O governador Lucas Ribeiro (Progressistas) vetou integralmente o projeto de lei que buscava proibir a cobrança de frete na entrega de móveis, eletrodomésticos e materiais de construção adquiridos de forma presencial em lojas de grande porte na Paraíba. A decisão do Poder Executivo foi publicada na edição do Diário Oficial do Estado deste sábado (16), barrando a proposta que havia sido apresentada pelo deputado estadual e presidente da Assembleia Legislativa da Paraíba (ALPB), Adriano Galdino (Republicanos).
O projeto de lei vetado estipulava que os estabelecimentos comerciais de grande porte deveriam arcar de forma integral com os custos de transporte e logística sempre que o produto comprado não pudesse ser deslocado pelo consumidor em seu próprio veículo de maneira segura. A matéria legislativa também continha um dispositivo que vedava o repasse embutido desse valor para o preço final das mercadorias, prevendo que as empresas que descumprissem a regra seriam autuadas por prática abusiva, com base nas sanções previstas no Código de Defesa do Consumidor (CDC).
Nas justificativas técnicas apresentadas para fundamentar a rejeição da proposta, o Governo Estadual argumentou que o texto apresentava vício de inconstitucionalidade.
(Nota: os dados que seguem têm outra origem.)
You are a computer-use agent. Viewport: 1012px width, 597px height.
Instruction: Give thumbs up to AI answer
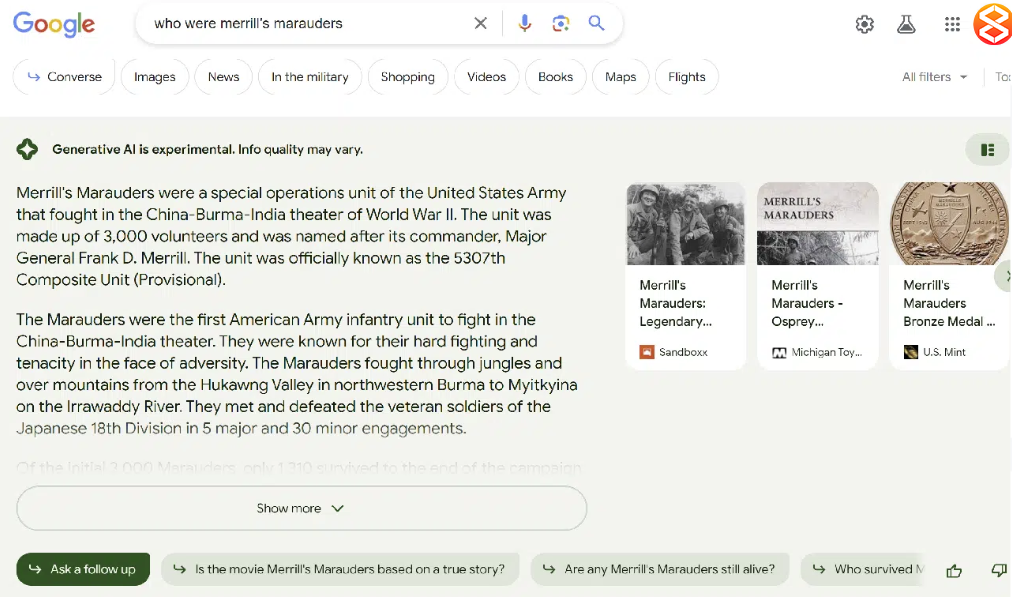pyautogui.click(x=954, y=570)
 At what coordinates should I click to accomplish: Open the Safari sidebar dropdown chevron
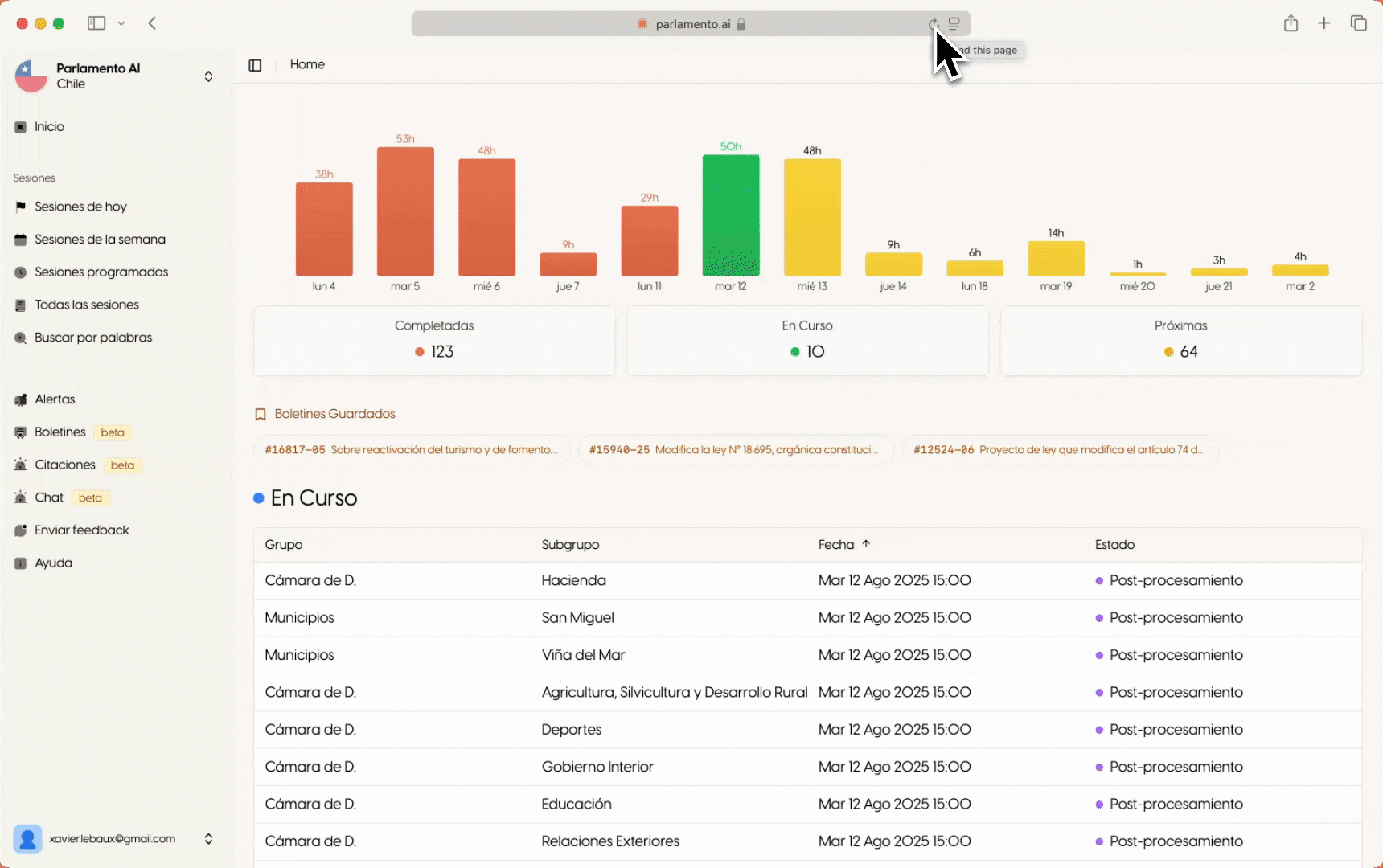click(121, 23)
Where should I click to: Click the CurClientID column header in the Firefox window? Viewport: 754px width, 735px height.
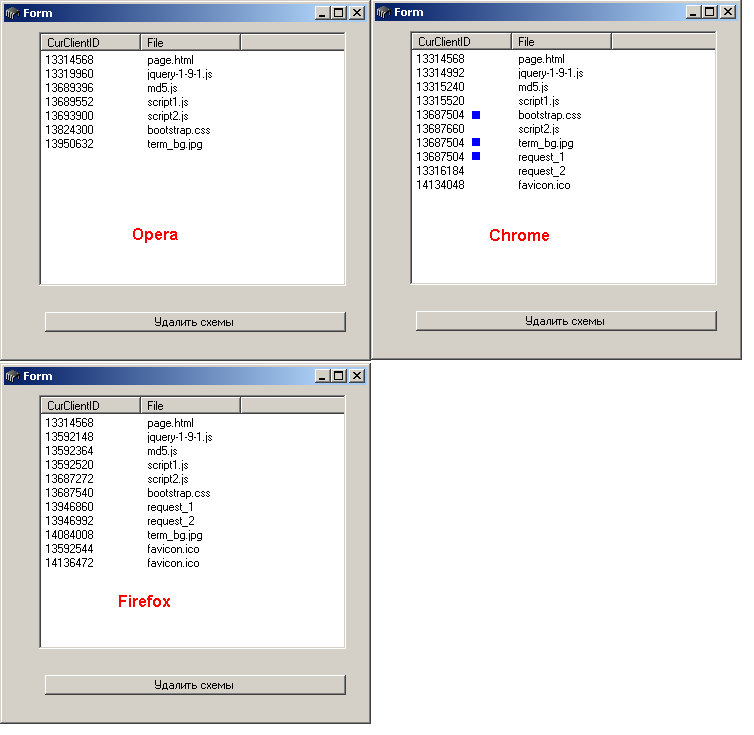click(90, 405)
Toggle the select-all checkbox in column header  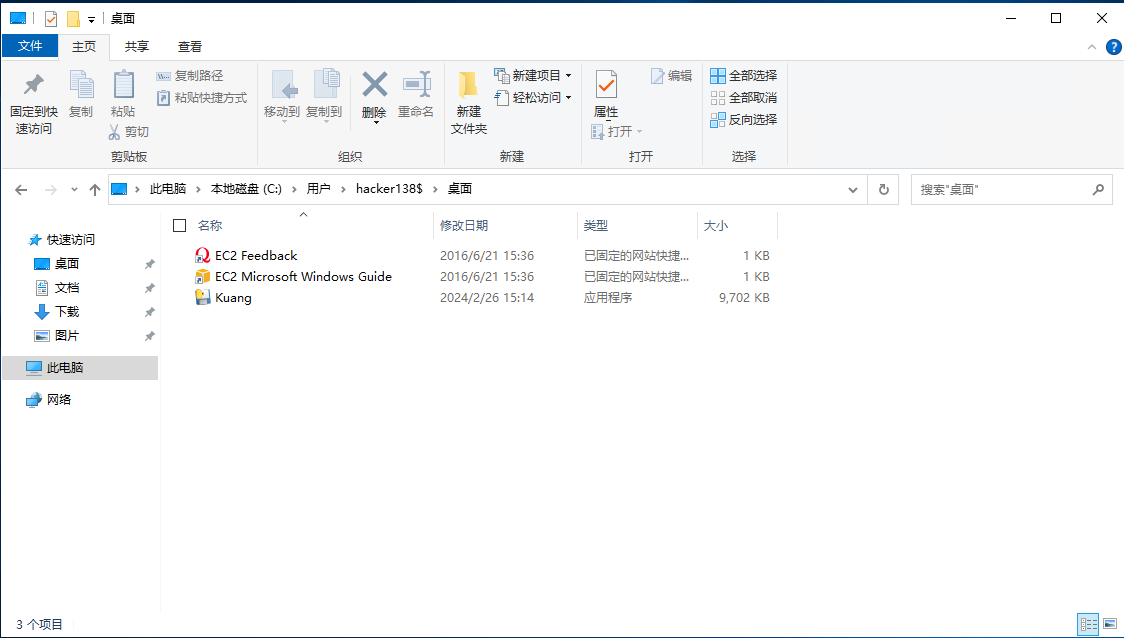tap(180, 226)
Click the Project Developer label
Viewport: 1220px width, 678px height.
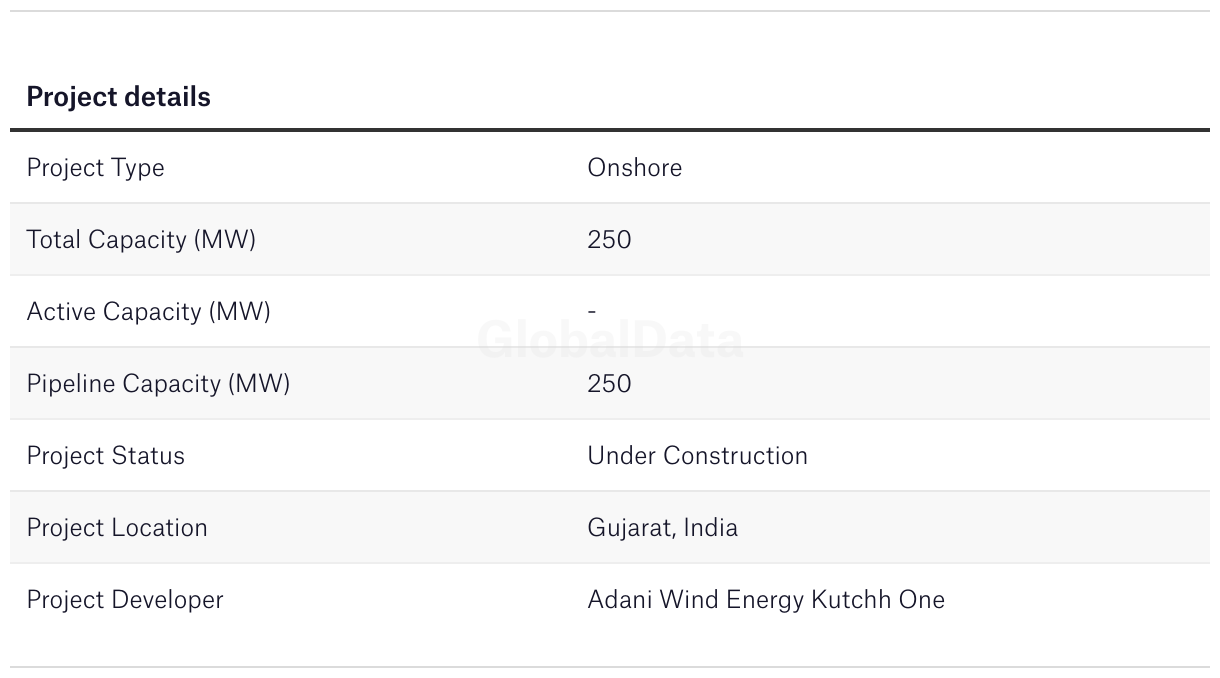pos(125,600)
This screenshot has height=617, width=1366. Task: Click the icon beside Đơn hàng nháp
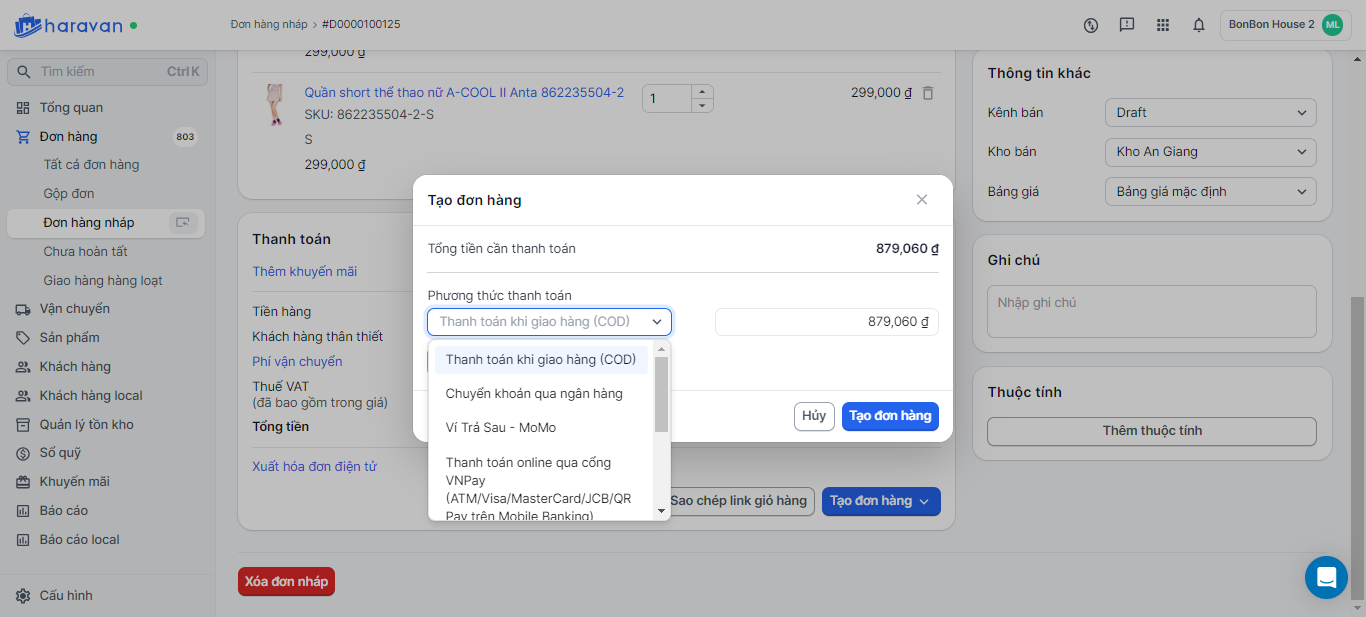[182, 223]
Conforme a análise jurídica do Executivo, a Assembleia Legislativa invadiu a competência privativa da União ao tentar legislar sobre Direito Civil e interferir diretamente em contratos de natureza privada. A matéria publicada no Diário Oficial detalha que a imposição dessas obrigações financeiras aos comerciantes altera a livre distribuição de custos nas relações de mercado, o que fere princípios constitucionais da livre iniciativa e da livre concorrência.
Com a publicação do veto integral por parte do governador Lucas Ribeiro, a proposta retorna para as comissões técnicas da Assembleia Legislativa. Caberá agora ao plenário dos deputados estaduais analisar os argumentos jurídicos do Governo e realizar uma votação para decidir se mantêm o arquivamento da matéria ou se derrubam o veto do Executivo para promulgar a lei à revelia do Palácio de Redenção.